--- Text ---

Modular Home Legalese

Before buying a modular home you should insist on receiving four things from your dealer:  modular home legalese, drawings, scope of work, and specifications. The details in these documents will protect everyone – you, the dealer, and the factory. It will take a lot of work for your dealer to create the documents for your specific project, and it will take you a lot of time to review the details. But you don’t have a choice if you want to protect yourself.
When the details are unwritten, it is your word against theirs. The only people who win are the lawyers. Let me give you some recommendations that will better protect everyone.

Modular Home Legalese: Cancellation

A man signing the modular home legalese
Have an attorney review the modular home legalese of your contract

You definitely want the contract to state when you are allowed to cancel. The way to do this is with a “contingency” clause that specifies grounds for cancellation. For example, you will certainly want to retain the right to cancel if you don’t obtain financing, a building lot, or a building permit. You may also want that option if you can’t sell your home, your health fails, you lose your job, or you or your partner dies. Make sure the modular home legalese details when you can no longer cancel, as well as how much money the dealer can retain should you exercise your option.
Cancellation clauses are not just advantageous to you. In fact, I included one in my contract within the first month of becoming a modular dealer. What I discovered was that most customers had tasks to complete, obstacles to overcome, or concerns to address about things beyond their control. This made them delay signing a contract and providing a deposit until all their issues were resolved. Adding the contingency clause allowed both of us to move forward more quickly, which reduced the overall construction time by months.

Modular Home Legalese: Payments

Make sure your contract specifies the following payment issues:  (a) the amount and timing of deposits; (b) when price increases are allowed, if at all; (c) whether the modular units will be paid COD or with an assignment of funds by a lender; (d) a disbursement schedule for the contracting work; and (e) a policy for allowable “holdbacks” should some of the work be incomplete or require correction. The modular home legalese should spell out when change orders are allowed, who can authorize them, if additional fees will be incurred, when payment is due, and the effect on the schedule.

Modular Home Legalese: Verbal Discussions

Your contract should exclude any verbal discussions unless they are also incorporated into the written contract. You might think this only benefits the dealer, but in fact neither of you wants to hear, “But I told you!” or “I’m sure you said that!”

---

What you will do =>
- a) Answer these questions using the text on modular home legalese:
(i) How many things should a buyer insist on receiving from the dealer before buying a modular home?
(ii) How soon after becoming a modular dealer did the writer include a cancellation clause in the contract?
(iii) What two ways of paying for the modular units does the text mention?
- b) Repeat the passage of the text on modular home legalese starting at "When the details" and ending at "exercise your option.".
The material after this point is separate from the text on modular home legalese.

--- Material ---

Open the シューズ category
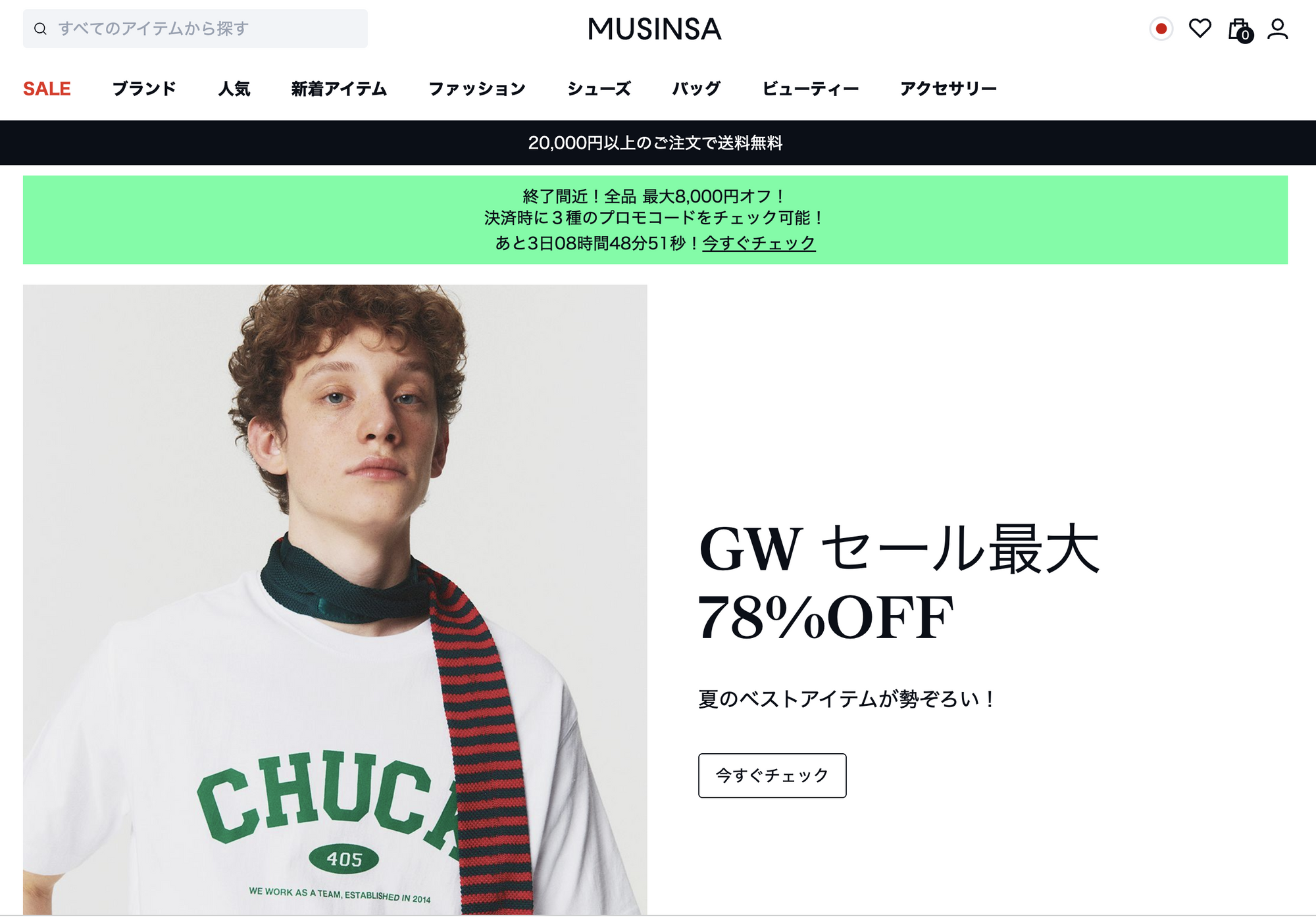Screen dimensions: 1316x917 pos(599,89)
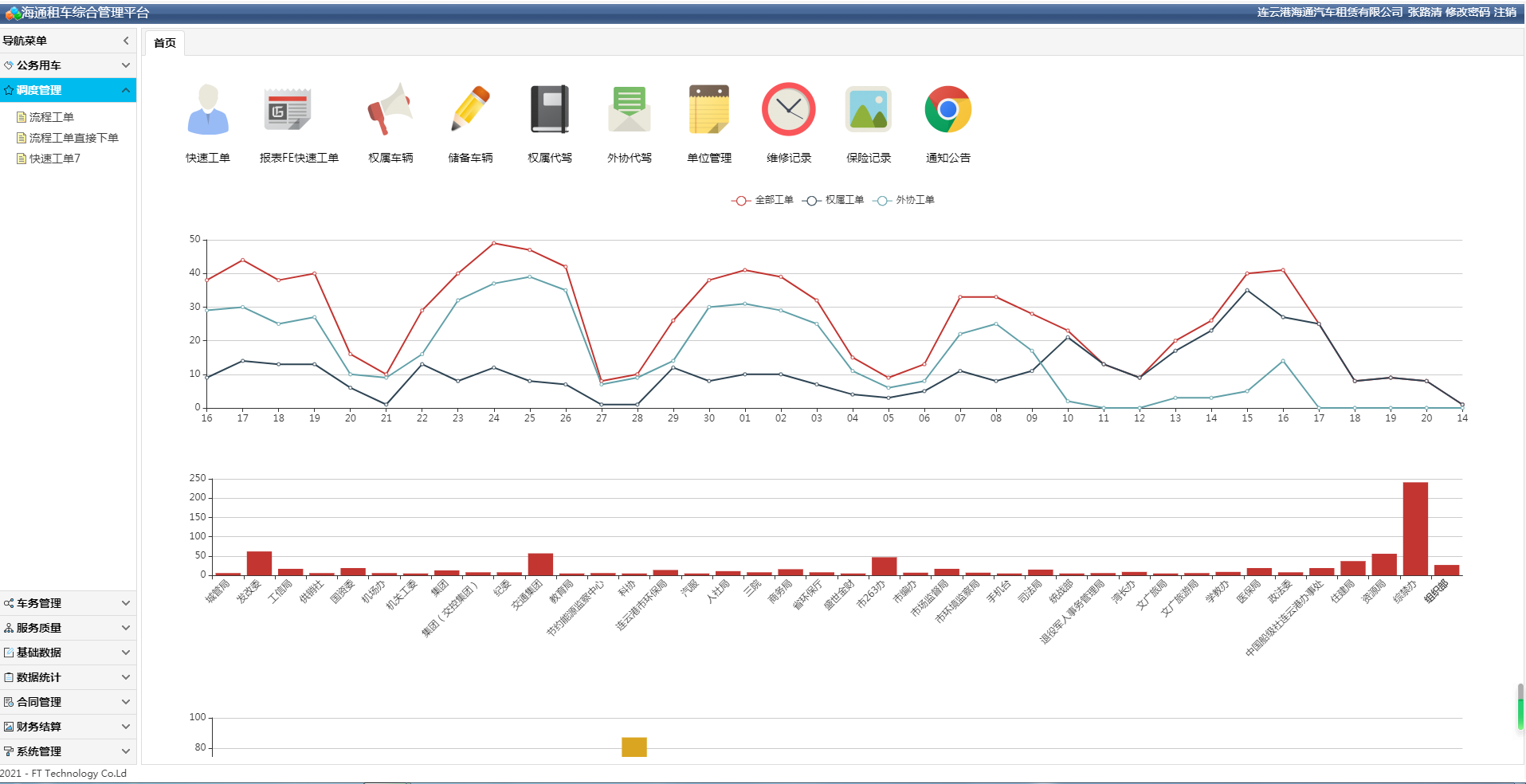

---

Solved problems =>
- a)
(i) Four: modular home legalese, drawings, scope of work, and specifications.
(ii) Within the first month.
(iii) COD, or an assignment of funds by a lender.

- b)
When the details are unwritten, it is your word against theirs. The only people who win are the lawyers. Let me give you some recommendations that will better protect everyone.

Modular Home Legalese: Cancellation

A man signing the modular home legalese
Have an attorney review the modular home legalese of your contract

You definitely want the contract to state when you are allowed to cancel. The way to do this is with a “contingency” clause that specifies grounds for cancellation. For example, you will certainly want to retain the right to cancel if you don’t obtain financing, a building lot, or a building permit. You may also want that option if you can’t sell your home, your health fails, you lose your job, or you or your partner dies. Make sure the modular home legalese details when you can no longer cancel, as well as how much money the dealer can retain should you exercise your option.